Set task: Copy the stretch from the start of the records through the line containing "(x=506, y=177)", keeping every line exactly as it appears.

Records to process:
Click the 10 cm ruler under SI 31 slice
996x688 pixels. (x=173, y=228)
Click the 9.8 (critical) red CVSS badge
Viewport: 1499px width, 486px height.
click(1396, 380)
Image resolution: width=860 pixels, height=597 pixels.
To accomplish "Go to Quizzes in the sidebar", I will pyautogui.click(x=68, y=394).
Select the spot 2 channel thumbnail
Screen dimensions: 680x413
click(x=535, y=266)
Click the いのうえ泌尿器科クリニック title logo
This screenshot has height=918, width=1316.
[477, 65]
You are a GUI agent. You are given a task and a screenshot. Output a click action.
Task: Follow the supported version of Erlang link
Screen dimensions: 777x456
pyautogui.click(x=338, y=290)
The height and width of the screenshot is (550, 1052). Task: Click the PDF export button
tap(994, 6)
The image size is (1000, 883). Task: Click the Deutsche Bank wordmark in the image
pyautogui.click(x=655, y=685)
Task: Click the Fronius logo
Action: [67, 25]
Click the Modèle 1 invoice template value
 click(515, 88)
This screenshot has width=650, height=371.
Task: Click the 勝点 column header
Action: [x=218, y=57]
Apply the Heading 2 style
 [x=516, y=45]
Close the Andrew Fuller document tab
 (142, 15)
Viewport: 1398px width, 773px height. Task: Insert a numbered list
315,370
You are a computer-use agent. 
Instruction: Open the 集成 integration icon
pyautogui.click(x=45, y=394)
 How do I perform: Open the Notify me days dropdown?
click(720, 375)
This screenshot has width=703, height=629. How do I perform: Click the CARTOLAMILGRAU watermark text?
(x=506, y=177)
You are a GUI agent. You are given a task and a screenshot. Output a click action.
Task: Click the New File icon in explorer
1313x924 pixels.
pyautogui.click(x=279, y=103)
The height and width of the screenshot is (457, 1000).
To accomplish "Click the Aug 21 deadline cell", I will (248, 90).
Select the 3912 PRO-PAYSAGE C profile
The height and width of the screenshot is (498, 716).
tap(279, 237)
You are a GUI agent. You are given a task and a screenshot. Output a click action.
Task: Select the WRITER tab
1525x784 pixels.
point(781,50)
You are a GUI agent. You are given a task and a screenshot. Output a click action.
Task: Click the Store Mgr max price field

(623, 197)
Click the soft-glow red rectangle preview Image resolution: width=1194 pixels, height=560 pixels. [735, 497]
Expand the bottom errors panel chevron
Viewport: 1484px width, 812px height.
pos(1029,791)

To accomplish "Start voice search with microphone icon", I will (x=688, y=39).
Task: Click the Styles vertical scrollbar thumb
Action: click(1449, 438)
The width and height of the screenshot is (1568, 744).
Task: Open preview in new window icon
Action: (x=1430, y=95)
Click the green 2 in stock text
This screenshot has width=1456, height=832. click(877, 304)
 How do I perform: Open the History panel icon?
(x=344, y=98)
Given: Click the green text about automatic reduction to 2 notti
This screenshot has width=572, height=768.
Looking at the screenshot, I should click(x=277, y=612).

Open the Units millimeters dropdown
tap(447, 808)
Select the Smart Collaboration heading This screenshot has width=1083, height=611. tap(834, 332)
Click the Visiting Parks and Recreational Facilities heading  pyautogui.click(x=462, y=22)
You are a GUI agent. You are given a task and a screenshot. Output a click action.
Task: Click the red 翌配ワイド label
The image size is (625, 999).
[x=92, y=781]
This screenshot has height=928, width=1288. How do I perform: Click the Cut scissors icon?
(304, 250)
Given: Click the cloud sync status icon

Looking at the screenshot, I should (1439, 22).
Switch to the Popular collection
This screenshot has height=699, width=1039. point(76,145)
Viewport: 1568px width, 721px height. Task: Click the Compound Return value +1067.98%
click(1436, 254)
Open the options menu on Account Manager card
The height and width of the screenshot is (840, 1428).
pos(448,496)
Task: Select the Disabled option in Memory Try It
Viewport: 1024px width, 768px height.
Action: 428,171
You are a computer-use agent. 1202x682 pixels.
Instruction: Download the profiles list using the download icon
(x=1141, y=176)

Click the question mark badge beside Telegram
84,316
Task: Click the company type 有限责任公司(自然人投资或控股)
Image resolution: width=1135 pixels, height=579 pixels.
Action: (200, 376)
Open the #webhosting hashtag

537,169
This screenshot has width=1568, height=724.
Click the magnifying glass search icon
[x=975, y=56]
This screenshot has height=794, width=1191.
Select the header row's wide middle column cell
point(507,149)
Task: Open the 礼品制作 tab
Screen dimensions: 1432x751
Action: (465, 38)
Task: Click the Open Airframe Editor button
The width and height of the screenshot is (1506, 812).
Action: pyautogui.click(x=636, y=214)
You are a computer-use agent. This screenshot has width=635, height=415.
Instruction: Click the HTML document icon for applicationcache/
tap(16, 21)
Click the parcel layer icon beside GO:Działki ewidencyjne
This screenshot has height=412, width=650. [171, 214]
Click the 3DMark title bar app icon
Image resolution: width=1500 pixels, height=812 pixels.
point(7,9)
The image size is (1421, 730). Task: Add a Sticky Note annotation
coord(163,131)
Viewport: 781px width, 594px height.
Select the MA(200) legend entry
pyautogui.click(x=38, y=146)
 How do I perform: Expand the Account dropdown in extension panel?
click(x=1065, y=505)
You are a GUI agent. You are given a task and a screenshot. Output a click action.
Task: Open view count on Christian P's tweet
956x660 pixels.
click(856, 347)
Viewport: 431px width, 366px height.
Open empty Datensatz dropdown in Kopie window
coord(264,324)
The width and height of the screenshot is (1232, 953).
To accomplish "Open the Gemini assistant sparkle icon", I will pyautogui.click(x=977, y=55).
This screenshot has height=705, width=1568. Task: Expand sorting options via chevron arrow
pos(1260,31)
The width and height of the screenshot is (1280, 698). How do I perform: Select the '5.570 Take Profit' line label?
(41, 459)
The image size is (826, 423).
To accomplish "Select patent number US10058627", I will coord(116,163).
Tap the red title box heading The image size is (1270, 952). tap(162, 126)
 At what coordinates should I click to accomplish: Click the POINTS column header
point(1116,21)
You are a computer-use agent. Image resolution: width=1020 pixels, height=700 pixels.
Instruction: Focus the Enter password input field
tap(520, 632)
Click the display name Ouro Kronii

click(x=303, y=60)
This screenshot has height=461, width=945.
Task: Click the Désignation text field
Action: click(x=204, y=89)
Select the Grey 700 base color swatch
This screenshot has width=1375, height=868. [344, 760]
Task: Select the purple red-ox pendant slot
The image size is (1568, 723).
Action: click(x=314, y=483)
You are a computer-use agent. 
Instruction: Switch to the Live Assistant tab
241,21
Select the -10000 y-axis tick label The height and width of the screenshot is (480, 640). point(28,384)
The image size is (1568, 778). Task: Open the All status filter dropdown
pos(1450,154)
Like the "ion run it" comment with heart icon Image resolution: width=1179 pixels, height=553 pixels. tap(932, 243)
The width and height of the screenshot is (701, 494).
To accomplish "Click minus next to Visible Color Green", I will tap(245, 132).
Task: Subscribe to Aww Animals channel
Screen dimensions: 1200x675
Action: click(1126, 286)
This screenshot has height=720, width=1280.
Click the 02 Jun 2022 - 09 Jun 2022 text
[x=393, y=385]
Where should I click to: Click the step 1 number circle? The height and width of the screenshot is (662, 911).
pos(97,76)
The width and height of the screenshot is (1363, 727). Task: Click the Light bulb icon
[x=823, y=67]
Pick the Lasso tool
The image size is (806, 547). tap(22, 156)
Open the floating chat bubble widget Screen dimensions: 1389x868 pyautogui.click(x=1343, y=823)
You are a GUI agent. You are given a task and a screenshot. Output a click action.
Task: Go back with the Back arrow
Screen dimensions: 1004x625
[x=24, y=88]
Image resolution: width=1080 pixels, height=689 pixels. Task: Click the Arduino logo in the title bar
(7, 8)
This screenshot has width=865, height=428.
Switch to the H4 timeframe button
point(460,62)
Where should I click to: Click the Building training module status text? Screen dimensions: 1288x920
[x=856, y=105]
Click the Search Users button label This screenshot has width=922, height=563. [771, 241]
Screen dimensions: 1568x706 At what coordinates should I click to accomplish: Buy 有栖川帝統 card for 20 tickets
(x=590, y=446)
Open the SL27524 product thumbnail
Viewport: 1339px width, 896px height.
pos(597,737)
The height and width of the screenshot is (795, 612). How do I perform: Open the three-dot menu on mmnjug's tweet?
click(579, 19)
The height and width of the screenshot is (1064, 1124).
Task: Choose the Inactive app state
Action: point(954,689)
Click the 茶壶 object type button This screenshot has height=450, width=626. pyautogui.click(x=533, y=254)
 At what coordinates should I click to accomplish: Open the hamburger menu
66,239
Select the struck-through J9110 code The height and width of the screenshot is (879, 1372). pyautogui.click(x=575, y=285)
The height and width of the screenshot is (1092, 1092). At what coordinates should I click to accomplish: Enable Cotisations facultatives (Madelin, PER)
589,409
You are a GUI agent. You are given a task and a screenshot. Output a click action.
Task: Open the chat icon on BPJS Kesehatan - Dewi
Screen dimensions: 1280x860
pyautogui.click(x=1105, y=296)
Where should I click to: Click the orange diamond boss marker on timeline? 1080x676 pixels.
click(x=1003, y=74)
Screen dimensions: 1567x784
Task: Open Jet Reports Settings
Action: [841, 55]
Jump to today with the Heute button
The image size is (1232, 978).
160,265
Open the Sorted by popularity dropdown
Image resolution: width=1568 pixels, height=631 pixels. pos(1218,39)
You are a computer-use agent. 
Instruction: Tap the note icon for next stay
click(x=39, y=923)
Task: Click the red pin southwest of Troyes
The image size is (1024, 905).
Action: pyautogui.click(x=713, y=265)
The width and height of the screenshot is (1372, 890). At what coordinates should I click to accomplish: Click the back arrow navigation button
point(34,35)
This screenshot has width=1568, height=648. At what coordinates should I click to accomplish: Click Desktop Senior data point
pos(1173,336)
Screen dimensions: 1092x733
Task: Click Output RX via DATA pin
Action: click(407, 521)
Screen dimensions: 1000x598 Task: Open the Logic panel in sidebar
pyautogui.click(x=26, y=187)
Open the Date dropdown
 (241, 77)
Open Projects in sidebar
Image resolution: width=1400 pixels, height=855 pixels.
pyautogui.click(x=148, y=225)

The solution:
Click the 10 cm ruler under SI 31 slice
996x688 pixels. (x=173, y=228)
Click the 9.8 (critical) red CVSS badge
Viewport: 1499px width, 486px height.
click(1396, 380)
Image resolution: width=860 pixels, height=597 pixels.
To accomplish "Go to Quizzes in the sidebar", I will pyautogui.click(x=68, y=394).
Select the spot 2 channel thumbnail
Screen dimensions: 680x413
click(x=535, y=266)
Click the いのうえ泌尿器科クリニック title logo
This screenshot has height=918, width=1316.
[477, 65]
You are a GUI agent. You are given a task and a screenshot. Output a click action.
Task: Follow the supported version of Erlang link
Screen dimensions: 777x456
pyautogui.click(x=338, y=290)
The height and width of the screenshot is (550, 1052). Task: Click the PDF export button
tap(994, 6)
The image size is (1000, 883). Task: Click the Deutsche Bank wordmark in the image
pyautogui.click(x=655, y=685)
Task: Click the Fronius logo
Action: [67, 25]
Click the Modèle 1 invoice template value
 click(515, 88)
This screenshot has width=650, height=371.
Task: Click the 勝点 column header
Action: [x=218, y=57]
Apply the Heading 2 style
 [x=516, y=45]
Close the Andrew Fuller document tab
 (142, 15)
Viewport: 1398px width, 773px height. Task: Insert a numbered list
315,370
You are a computer-use agent. 
Instruction: Open the 集成 integration icon
pyautogui.click(x=45, y=394)
 How do I perform: Open the Notify me days dropdown?
click(720, 375)
This screenshot has width=703, height=629. How do I perform: Click the CARTOLAMILGRAU watermark text?
(x=506, y=177)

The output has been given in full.